About this task: Please rewrite the part of the Fire-Eater piece that opens with the words "In action, however, Fire-Eater" and closes with "the long run.", changing "periscope" to "telescope".

=== Document section ===

Thursday, August 4, 2016

TRULY GONE & FORGOTTEN : FIRE-EATER

For the longest time,  I thought this picture showed Fire-Eater spitting flames at cops.

Say what you will about combustible crimefighter Fire-Eater, but he does exactly what’s advertised on the tin. Who eats fire? Fire-Eater eats fire! Thank you for attending my TED Talk, show’s over, go home.
A good capsule? That shit is GREAT!

The bare-chested, bare-legged Fire-Eater – secretly Mike O’Malley, “a lusty Yankee whose amazing conquest of flames keeps audiences gasping … and criminals cringing at his name” – is part of a proud legacy of sideshow and theatre performers who take their specialized skills on the road in order to battle bad guys. For O’Malley’s part, his “record-breaking” antics can only be extrapolated by the readers from how he uses his powers in his battle against crime. Otherwise, all we ever see him do on a stage is leave it.

In action, however, Fire-Eater appears to be in possession of special capsules – either his own invention or someone else’s, it’s left unexplained – which grant him the ability to expulse fire from his mouth at sufficient temperatures to melt steel, burn wood, and disintegrate bullets in mid-air. In the course of his two adventures in Choice Comics, O’Malley’s butane breath burns through a lock, detonates a can of naphtha from a distance of forty feet, turns an axe handle to cinders, slags a periscope, and puts an end to a mess of Nazi saboteurs by igniting the grenades they carry in their hands. At no point does he simply burn a foe to death, but he sure makes it a point to blow on things that will kill them in the long run.
"His work will look great on the
walls of my 1980s nail salon!"

The secret of O’Malley’s capsules are briefly touched upon in a single caption – they’re sodium! This welcomes Fire-Eater into another crimefighter fraternity – the masked heroes whose science-based powers would surely kill them in agony on first use.

Whether through familiarity or some other, unspoken scientific advancement, Fire-Eater is also practically immune to flame and great heat. There’s no explanation given as to how he keeps his shirtless collar affixed to his neck at all times, but that was the number one question plaguing my mind.

Fire-Eater doesn’t fight crime alone, assisted by his best girl Louise Peters, self-described “head nurse at state hospital.” Which is a job title that certainly doesn’t sound made up. I mean, if she weren’t actually head nurse at “state hospital,” why would she always be running around in a nurse’s uniform? QED, gentlemen, QED.


The creative team on Fire-Eater is largely unknown (although pencils are generally attributed to Art Saaf), but that’s beside the point.  The final group to which Fire-Eater belongs is that of superheroes whose creators had tongues firmly planted in cheek when choosing their pen names; Fire-Eater was the product of “Wood Byrns.” I hope Wood hangs out with the Red Bee’s “B.H.Apiary” some time, I bet they’d get on like a house afire.

"And also we're dying from the incredible heat but it seemed rude to mention that!"

=== Available data ===

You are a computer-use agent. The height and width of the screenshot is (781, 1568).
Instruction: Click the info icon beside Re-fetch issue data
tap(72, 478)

===

The answer:
In action, however, Fire-Eater appears to be in possession of special capsules – either his own invention or someone else’s, it’s left unexplained – which grant him the ability to expulse fire from his mouth at sufficient temperatures to melt steel, burn wood, and disintegrate bullets in mid-air. In the course of his two adventures in Choice Comics, O’Malley’s butane breath burns through a lock, detonates a can of naphtha from a distance of forty feet, turns an axe handle to cinders, slags a telescope, and puts an end to a mess of Nazi saboteurs by igniting the grenades they carry in their hands. At no point does he simply burn a foe to death, but he sure makes it a point to blow on things that will kill them in the long run.